- _WORK TO DO_: Can you convert the records below into a Markdown table with the columns "Row" and "Line", giving each line its row number and skipping blank lines?

(Excerpt from a data file)

========

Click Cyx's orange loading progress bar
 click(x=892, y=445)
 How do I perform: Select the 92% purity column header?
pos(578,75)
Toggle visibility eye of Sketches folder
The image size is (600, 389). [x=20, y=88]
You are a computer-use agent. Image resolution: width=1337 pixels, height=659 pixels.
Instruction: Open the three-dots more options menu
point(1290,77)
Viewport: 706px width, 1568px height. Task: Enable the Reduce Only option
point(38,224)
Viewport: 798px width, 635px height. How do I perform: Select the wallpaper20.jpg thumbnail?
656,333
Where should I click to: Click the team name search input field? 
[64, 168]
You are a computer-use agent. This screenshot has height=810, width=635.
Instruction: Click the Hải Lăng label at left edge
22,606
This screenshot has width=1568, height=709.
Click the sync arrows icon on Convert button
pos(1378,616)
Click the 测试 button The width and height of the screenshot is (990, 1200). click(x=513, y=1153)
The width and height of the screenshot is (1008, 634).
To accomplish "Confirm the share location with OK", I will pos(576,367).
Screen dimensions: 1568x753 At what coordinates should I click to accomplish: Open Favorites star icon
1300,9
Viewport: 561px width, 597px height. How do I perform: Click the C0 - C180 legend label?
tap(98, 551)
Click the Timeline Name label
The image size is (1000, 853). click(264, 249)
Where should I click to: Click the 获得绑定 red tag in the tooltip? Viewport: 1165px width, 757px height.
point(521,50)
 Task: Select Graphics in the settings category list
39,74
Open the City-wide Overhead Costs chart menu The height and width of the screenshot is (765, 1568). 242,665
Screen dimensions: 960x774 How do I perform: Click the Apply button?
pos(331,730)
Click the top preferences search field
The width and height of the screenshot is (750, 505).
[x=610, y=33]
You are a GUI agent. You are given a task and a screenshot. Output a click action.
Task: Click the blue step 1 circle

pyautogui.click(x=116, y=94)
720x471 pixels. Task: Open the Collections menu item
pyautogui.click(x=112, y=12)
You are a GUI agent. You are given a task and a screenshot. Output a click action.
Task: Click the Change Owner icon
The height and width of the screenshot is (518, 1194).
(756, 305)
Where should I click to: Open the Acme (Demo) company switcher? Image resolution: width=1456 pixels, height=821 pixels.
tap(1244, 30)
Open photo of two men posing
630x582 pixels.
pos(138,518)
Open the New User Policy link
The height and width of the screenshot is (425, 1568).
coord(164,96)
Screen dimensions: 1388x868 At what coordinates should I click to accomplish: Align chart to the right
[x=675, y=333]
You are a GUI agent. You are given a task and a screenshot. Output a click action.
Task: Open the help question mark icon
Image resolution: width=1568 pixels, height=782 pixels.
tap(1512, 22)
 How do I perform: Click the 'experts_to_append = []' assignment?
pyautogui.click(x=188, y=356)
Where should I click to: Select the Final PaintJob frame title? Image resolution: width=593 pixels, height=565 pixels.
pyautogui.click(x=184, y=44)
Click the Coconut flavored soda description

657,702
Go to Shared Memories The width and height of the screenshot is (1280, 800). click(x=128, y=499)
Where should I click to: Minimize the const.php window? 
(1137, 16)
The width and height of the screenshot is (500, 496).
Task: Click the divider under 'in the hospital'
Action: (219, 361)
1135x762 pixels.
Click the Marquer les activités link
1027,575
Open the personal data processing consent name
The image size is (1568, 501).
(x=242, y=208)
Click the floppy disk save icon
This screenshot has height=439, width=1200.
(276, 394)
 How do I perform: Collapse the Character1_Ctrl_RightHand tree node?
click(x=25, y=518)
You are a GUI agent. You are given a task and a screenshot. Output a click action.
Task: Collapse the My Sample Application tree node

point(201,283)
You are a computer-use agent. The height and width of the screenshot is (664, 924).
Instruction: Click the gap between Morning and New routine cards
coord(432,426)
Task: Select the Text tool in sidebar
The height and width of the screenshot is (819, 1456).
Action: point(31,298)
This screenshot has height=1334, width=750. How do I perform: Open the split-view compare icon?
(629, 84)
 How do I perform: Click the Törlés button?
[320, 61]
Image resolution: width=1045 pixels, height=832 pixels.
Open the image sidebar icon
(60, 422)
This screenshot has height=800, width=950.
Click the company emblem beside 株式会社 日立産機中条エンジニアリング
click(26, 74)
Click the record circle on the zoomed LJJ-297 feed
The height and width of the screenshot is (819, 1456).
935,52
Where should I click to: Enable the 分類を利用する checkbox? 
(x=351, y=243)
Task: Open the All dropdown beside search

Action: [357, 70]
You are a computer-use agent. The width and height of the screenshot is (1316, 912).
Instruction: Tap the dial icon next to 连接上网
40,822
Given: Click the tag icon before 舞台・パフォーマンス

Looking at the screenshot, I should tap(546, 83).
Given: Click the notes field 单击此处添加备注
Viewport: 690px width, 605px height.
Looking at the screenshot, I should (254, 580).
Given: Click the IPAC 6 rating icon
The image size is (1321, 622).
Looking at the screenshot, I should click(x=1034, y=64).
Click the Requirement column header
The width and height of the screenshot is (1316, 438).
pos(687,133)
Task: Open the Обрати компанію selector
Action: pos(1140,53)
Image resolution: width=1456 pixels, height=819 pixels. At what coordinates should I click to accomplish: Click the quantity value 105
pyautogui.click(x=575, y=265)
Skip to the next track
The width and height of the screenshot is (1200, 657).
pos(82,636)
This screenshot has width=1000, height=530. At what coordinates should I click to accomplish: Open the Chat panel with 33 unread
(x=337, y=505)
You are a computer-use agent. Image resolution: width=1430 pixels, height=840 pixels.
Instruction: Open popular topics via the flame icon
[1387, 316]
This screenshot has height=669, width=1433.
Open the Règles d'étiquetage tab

========

- _CORRECT ANSWER_:
| Row | Line |
|---|---|
| 1 | Click Cyx's orange loading progress bar |
| 2 |  click(x=892, y=445) |
| 3 |  How do I perform: Select the 92% purity column header? |
| 4 | pos(578,75) |
| 5 | Toggle visibility eye of Sketches folder |
| 6 | The image size is (600, 389). [x=20, y=88] |
| 7 | You are a computer-use agent. Image resolution: width=1337 pixels, height=659 pixels. |
| 8 | Instruction: Open the three-dots more options menu |
| 9 | point(1290,77) |
| 10 | Viewport: 706px width, 1568px height. Task: Enable the Reduce Only option |
| 11 | point(38,224) |
| 12 | Viewport: 798px width, 635px height. How do I perform: Select the wallpaper20.jpg thumbnail? |
| 13 | 656,333 |
| 14 | Where should I click to: Click the team name search input field?  |
| 15 | [64, 168] |
| 16 | You are a computer-use agent. This screenshot has height=810, width=635. |
| 17 | Instruction: Click the Hải Lăng label at left edge |
| 18 | 22,606 |
| 19 | This screenshot has width=1568, height=709. |
| 20 | Click the sync arrows icon on Convert button |
| 21 | pos(1378,616) |
| 22 | Click the 测试 button The width and height of the screenshot is (990, 1200). click(x=513, y=1153) |
| 23 | The width and height of the screenshot is (1008, 634). |
| 24 | To accomplish "Confirm the share location with OK", I will pos(576,367). |
| 25 | Screen dimensions: 1568x753 At what coordinates should I click to accomplish: Open Favorites star icon |
| 26 | 1300,9 |
| 27 | Viewport: 561px width, 597px height. How do I perform: Click the C0 - C180 legend label? |
| 28 | tap(98, 551) |
| 29 | Click the Timeline Name label |
| 30 | The image size is (1000, 853). click(264, 249) |
| 31 | Where should I click to: Click the 获得绑定 red tag in the tooltip? Viewport: 1165px width, 757px height. |
| 32 | point(521,50) |
| 33 |  Task: Select Graphics in the settings category list |
| 34 | 39,74 |
| 35 | Open the City-wide Overhead Costs chart menu The height and width of the screenshot is (765, 1568). 242,665 |
| 36 | Screen dimensions: 960x774 How do I perform: Click the Apply button? |
| 37 | pos(331,730) |
| 38 | Click the top preferences search field |
| 39 | The width and height of the screenshot is (750, 505). |
| 40 | [x=610, y=33] |
| 41 | You are a GUI agent. You are given a task and a screenshot. Output a click action. |
| 42 | Task: Click the blue step 1 circle |
| 43 | pyautogui.click(x=116, y=94) |
| 44 | 720x471 pixels. Task: Open the Collections menu item |
| 45 | pyautogui.click(x=112, y=12) |
| 46 | You are a GUI agent. You are given a task and a screenshot. Output a click action. |
| 47 | Task: Click the Change Owner icon |
| 48 | The height and width of the screenshot is (518, 1194). |
| 49 | (756, 305) |
| 50 | Where should I click to: Open the Acme (Demo) company switcher? Image resolution: width=1456 pixels, height=821 pixels. |
| 51 | tap(1244, 30) |
| 52 | Open photo of two men posing |
| 53 | 630x582 pixels. |
| 54 | pos(138,518) |
| 55 | Open the New User Policy link |
| 56 | The height and width of the screenshot is (425, 1568). |
| 57 | coord(164,96) |
| 58 | Screen dimensions: 1388x868 At what coordinates should I click to accomplish: Align chart to the right |
| 59 | [x=675, y=333] |
| 60 | You are a GUI agent. You are given a task and a screenshot. Output a click action. |
| 61 | Task: Open the help question mark icon |
| 62 | Image resolution: width=1568 pixels, height=782 pixels. |
| 63 | tap(1512, 22) |
| 64 |  How do I perform: Click the 'experts_to_append = []' assignment? |
| 65 | pyautogui.click(x=188, y=356) |
| 66 | Where should I click to: Select the Final PaintJob frame title? Image resolution: width=593 pixels, height=565 pixels. |
| 67 | pyautogui.click(x=184, y=44) |
| 68 | Click the Coconut flavored soda description |
| 69 | 657,702 |
| 70 | Go to Shared Memories The width and height of the screenshot is (1280, 800). click(x=128, y=499) |
| 71 | Where should I click to: Minimize the const.php window?  |
| 72 | (1137, 16) |
| 73 | The width and height of the screenshot is (500, 496). |
| 74 | Task: Click the divider under 'in the hospital' |
| 75 | Action: (219, 361) |
| 76 | 1135x762 pixels. |
| 77 | Click the Marquer les activités link |
| 78 | 1027,575 |
| 79 | Open the personal data processing consent name |
| 80 | The image size is (1568, 501). |
| 81 | (x=242, y=208) |
| 82 | Click the floppy disk save icon |
| 83 | This screenshot has height=439, width=1200. |
| 84 | (276, 394) |
| 85 |  How do I perform: Collapse the Character1_Ctrl_RightHand tree node? |
| 86 | click(x=25, y=518) |
| 87 | You are a GUI agent. You are given a task and a screenshot. Output a click action. |
| 88 | Task: Collapse the My Sample Application tree node |
| 89 | point(201,283) |
| 90 | You are a computer-use agent. The height and width of the screenshot is (664, 924). |
| 91 | Instruction: Click the gap between Morning and New routine cards |
| 92 | coord(432,426) |
| 93 | Task: Select the Text tool in sidebar |
| 94 | The height and width of the screenshot is (819, 1456). |
| 95 | Action: point(31,298) |
| 96 | This screenshot has height=1334, width=750. How do I perform: Open the split-view compare icon? |
| 97 | (629, 84) |
| 98 |  How do I perform: Click the Törlés button? |
| 99 | [320, 61] |
| 100 | Image resolution: width=1045 pixels, height=832 pixels. |
| 101 | Open the image sidebar icon |
| 102 | (60, 422) |
| 103 | This screenshot has height=800, width=950. |
| 104 | Click the company emblem beside 株式会社 日立産機中条エンジニアリング |
| 105 | click(26, 74) |
| 106 | Click the record circle on the zoomed LJJ-297 feed |
| 107 | The height and width of the screenshot is (819, 1456). |
| 108 | 935,52 |
| 109 | Where should I click to: Enable the 分類を利用する checkbox?  |
| 110 | (x=351, y=243) |
| 111 | Task: Open the All dropdown beside search |
| 112 | Action: [357, 70] |
| 113 | You are a computer-use agent. The width and height of the screenshot is (1316, 912). |
| 114 | Instruction: Tap the dial icon next to 连接上网 |
| 115 | 40,822 |
| 116 | Given: Click the tag icon before 舞台・パフォーマンス |
| 117 | Looking at the screenshot, I should tap(546, 83). |
| 118 | Given: Click the notes field 单击此处添加备注 |
| 119 | Viewport: 690px width, 605px height. |
| 120 | Looking at the screenshot, I should (254, 580). |
| 121 | Given: Click the IPAC 6 rating icon |
| 122 | The image size is (1321, 622). |
| 123 | Looking at the screenshot, I should click(x=1034, y=64). |
| 124 | Click the Requirement column header |
| 125 | The width and height of the screenshot is (1316, 438). |
| 126 | pos(687,133) |
| 127 | Task: Open the Обрати компанію selector |
| 128 | Action: pos(1140,53) |
| 129 | Image resolution: width=1456 pixels, height=819 pixels. At what coordinates should I click to accomplish: Click the quantity value 105 |
| 130 | pyautogui.click(x=575, y=265) |
| 131 | Skip to the next track |
| 132 | The width and height of the screenshot is (1200, 657). |
| 133 | pos(82,636) |
| 134 | This screenshot has width=1000, height=530. At what coordinates should I click to accomplish: Open the Chat panel with 33 unread |
| 135 | (x=337, y=505) |
| 136 | You are a computer-use agent. Image resolution: width=1430 pixels, height=840 pixels. |
| 137 | Instruction: Open popular topics via the flame icon |
| 138 | [1387, 316] |
| 139 | This screenshot has height=669, width=1433. |
| 140 | Open the Règles d'étiquetage tab |